Bowling makes a comeback

One would think that I would be a decent bowler, considering how much time I spent in a bowling alley during my childhood.  One would also think that since a large portion of females in my family bowled on leagues and even had their own fancy shoes and balls that I would be a respectable bowler.  One might even think that since my mother had a plaque hanging on the wall of the Seven Hills Bowling Alley commemorating her perfect bowling game that maybe one of those skillful bowling genes could have gotten passed down to me and I would be able to follow in her stylish footsteps.
But if one thought that, that person would be sadly wrong, and I am left to scar the family name in the world of bowling.  I may never know if I disappointed my mother by being so terrible that breaking 100 is cause for exuberant and exaggerated celebration, but chances are she’ll tell me after reading these words.

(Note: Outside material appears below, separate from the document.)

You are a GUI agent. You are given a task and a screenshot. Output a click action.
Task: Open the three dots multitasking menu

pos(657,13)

Truth be told, bowling was a really big deal for me growing up.  I spent many a Tuesday night while my mother and grandmother had their league at the lanes.  I used to hop around the building on the colored tiled floor with some pattern game I created because when you’re a kid alone in a bowling alley with a hundred women, what you do is drink root beer and eat pretzel rods and hop through a haze of smoke.  I probably should have paid more attention to the game, but you have to realize that every Sunday morning after church we would go to my Grandparent’s house to do three things:  eat, watch the Polka Variety Show and move the coffee table and dance, and then put the table back and watch bowling tournaments.  There is only so much bowling a non-bowling kid can handle.

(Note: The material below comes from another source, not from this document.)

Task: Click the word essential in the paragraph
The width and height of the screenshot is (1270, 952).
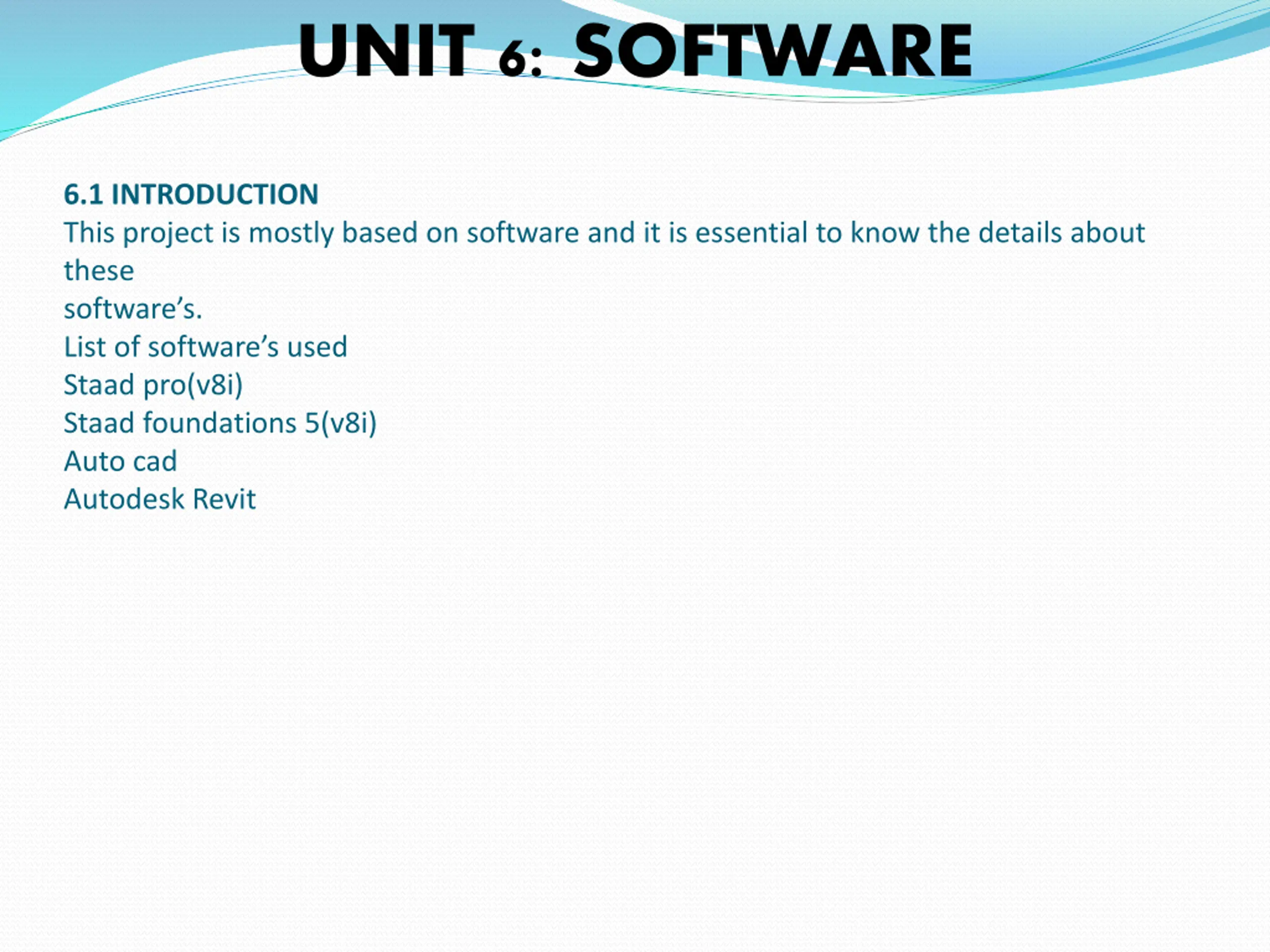Action: [751, 233]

Soon enough I started to grow.  Suddenly my hands were big enough to reach all three holes in the ball and strong enough to hoist the heavy thing down the lane.  Still, the hours I spent among bowling did nothing for my abilities and when we had a school field trip to the bowling alley to practice our math filling out scoring sheets (I’m not making this up, and if you’ve ever scored bowling by hand you know what a great math exercise it actually is), my math skills were barely used; No strikes or spares makes for an easy addition grade.

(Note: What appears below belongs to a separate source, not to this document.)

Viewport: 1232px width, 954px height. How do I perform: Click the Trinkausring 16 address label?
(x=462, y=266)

But this was all so many years ago, and someone out there might argue that bowling is a dying recreation.  I beg to differ, based on the rebirth of bowling that has taken place in my own family.  Besides the bowling video game that has become so popular, my family has found a new love for the real deal.  The magical invention of automatic bumpers and automated scoring and the smoke-free environment makes it a great place to haul your kids.  It’s a real, tangible game in a world of electronic entertainment that requires you to actually hold a heavy object in your hands and flop it down the lane.  It’s a turn-taking, cheer-on-your-friends, wash-your-hands and then go eat-some-snacks kind of evening that takes old-fashioned family fun to a new level.  And you don’t even have to do the math.
I like to think that one of life’s purposes is to make memories.  Not that you should live in the past, but there’s something sweet about bringing a piece of your past into your present, even if that something sweet is the smell of bowling shoes and the depressing fact that no matter how hard you try, you’ll never out-bowl your mother.  So maybe you’ll just grab a root beer and hop around and hope that your kids pay attention to the bowler in the next lane.